EXTRACTED TEXT:

┌──

Inside HigherEd - Fri, 03/16/2018 - 07:00

It was hailed as a “dream come true” by Udacity’s founder and CEO Sebastian Thrun.

“We now GUARANTEE a job for anyone who completes a Nanodegree Plus -- or else tuition back. Hope other universities follow,” tweeted Thrun in January 2016.

Now, it seems, the dream is over.

Udacity has quietly scrapped its pledge, nixing the program, which guaranteed a job within six months of graduation or 100 percent of students’ money back, at the end of last year.

Announced with much fanfare, the job guarantee applied to Udacity’s Nanodegree Plus program, an enhanced version of the nanodegree with access to a career adviser and career concierge services.

Udacity stopped accepting new enrollments into the Nanodegree Plus program in December 2017, and the program will come to a complete end in June. The program was priced at $299 a month ($100 more than a regular nanodegree) and was available in four areas -- Android developer, iOS developer, machine learning engineer and senior web developer. Udacity says on its website that most nanodegrees take students between six months and a year to complete.

Asked why it was ending the Nanodegree Plus program and its job guarantee, Udacity said in a statement that it was “focused on connecting learning to jobs for all our students.”

“To scale our career services globally, we’re no longer enrolling students in Nanodegree Plus programs. We’re taking the best of what we’ve learned from this limited U.S.-only program and are working to extend those services across all of our career-ready Nanodegree programs worldwide,” the statement said. Udacity didn't expand on why it had decided to pull the Nanodegree Plus program.

While career guidance for all students, not just those who pay extra, is a good thing, the demise of the get-a-job-or-your-money-back promise raises questions. Did students get the jobs they wanted? Did Udacity have to give many students their money back? Udacity declined to share data.

Ryan Craig, managing director of investment company University Ventures, noted that none of the major employers associated with Udacity will publicly commit to hire or interview nanodegree candidates. Craig pointed to a 2017 report from VentureBeat, which stated that of around 10,000 students who had earned nanodegrees since 2014, around 1,000 had found jobs as a result. “A placement rate of around 10 percent should spell the demise of any last-mile training program,” said Craig.

Craig said the effectiveness of Udacity’s job guarantee was likely very limited for students. “Money-back guarantees don’t address the real guarantee that students are seeking: a job,” said Craig.

Daniel Friedman, co-founder of coding school Thinkful, wrote in January 2016 that Udacity’s guarantee was vaguer and weaker than the guarantees offered by his own company and others such as Bloc and Flatiron School. Such guarantees are common at coding schools, though Friedman noted that some schools have had to drop guarantees because they conflicted with state regulations.

Udacity didn’t promise that nanodegree holders would get a job in tech, and it also didn’t promise a big salary, said Friedman. Udacity’s guarantee said that students should earn more than the cost of their tuition in three months. If a person graduated in nine months (at a total cost of $2,691), they’d only need to earn $900 a month to meet Udacity's salary expectations -- less than minimum wage, said Friedman.

└──

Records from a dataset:
┌──

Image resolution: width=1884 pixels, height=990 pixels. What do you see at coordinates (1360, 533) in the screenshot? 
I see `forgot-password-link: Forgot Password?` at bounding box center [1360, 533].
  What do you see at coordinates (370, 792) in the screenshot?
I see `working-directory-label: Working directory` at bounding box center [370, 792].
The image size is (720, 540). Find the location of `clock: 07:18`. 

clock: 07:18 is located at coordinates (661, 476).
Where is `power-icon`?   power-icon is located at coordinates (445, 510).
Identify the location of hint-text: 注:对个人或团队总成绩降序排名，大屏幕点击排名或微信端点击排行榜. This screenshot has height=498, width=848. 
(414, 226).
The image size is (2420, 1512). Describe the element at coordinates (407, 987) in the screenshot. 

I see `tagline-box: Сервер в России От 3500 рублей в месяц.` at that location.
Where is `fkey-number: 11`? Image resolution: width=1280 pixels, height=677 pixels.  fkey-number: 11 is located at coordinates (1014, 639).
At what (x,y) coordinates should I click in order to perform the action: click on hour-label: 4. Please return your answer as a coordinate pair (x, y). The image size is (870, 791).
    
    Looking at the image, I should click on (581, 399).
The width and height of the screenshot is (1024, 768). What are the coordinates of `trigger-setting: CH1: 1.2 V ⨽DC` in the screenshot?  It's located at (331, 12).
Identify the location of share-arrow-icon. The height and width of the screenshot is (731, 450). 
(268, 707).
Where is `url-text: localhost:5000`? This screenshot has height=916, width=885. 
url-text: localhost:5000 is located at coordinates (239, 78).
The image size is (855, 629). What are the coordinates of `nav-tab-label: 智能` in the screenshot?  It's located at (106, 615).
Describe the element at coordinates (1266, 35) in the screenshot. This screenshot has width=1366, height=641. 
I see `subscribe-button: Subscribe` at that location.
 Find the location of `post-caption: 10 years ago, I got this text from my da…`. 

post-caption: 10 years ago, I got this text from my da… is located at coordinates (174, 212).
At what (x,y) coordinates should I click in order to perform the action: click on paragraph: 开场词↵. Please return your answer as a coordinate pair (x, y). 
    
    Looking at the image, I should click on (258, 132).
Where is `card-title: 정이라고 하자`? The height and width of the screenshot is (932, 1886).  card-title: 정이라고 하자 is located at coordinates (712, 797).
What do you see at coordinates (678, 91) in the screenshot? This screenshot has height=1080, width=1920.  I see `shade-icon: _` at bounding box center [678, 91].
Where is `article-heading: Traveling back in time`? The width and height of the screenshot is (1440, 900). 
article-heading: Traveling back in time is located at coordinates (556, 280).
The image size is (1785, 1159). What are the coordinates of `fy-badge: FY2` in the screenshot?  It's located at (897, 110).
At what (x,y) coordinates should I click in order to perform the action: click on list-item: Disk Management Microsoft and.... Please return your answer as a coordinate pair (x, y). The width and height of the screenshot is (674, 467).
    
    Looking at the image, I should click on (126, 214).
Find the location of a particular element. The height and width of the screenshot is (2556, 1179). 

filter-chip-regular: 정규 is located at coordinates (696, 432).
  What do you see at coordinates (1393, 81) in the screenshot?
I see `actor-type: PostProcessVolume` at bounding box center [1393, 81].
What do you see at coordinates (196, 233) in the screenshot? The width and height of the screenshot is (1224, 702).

└──

QUESTIONS TO ANSWER:
**A)** Quote the article on Udacity's job guarantee from "Udacity has quietly" up to and including "year to complete.".
**B)** Answer these questions using the article on Udacity's job guarantee:
(i) What was the monthly price of the Nanodegree Plus program?
(ii) In what month and year did Udacity stop accepting new enrollments into Nanodegree Plus?
(iii) According to Friedman, what would the total cost be for a person who graduated in nine months?
This material stands apart from the article about Udacity's job guarantee.

ANSWERS GIVEN:
**A)**
Udacity has quietly scrapped its pledge, nixing the program, which guaranteed a job within six months of graduation or 100 percent of students’ money back, at the end of last year.

Announced with much fanfare, the job guarantee applied to Udacity’s Nanodegree Plus program, an enhanced version of the nanodegree with access to a career adviser and career concierge services.

Udacity stopped accepting new enrollments into the Nanodegree Plus program in December 2017, and the program will come to a complete end in June. The program was priced at $299 a month ($100 more than a regular nanodegree) and was available in four areas -- Android developer, iOS developer, machine learning engineer and senior web developer. Udacity says on its website that most nanodegrees take students between six months and a year to complete.

**B)**
(i) $299 a month
(ii) December 2017
(iii) $2,691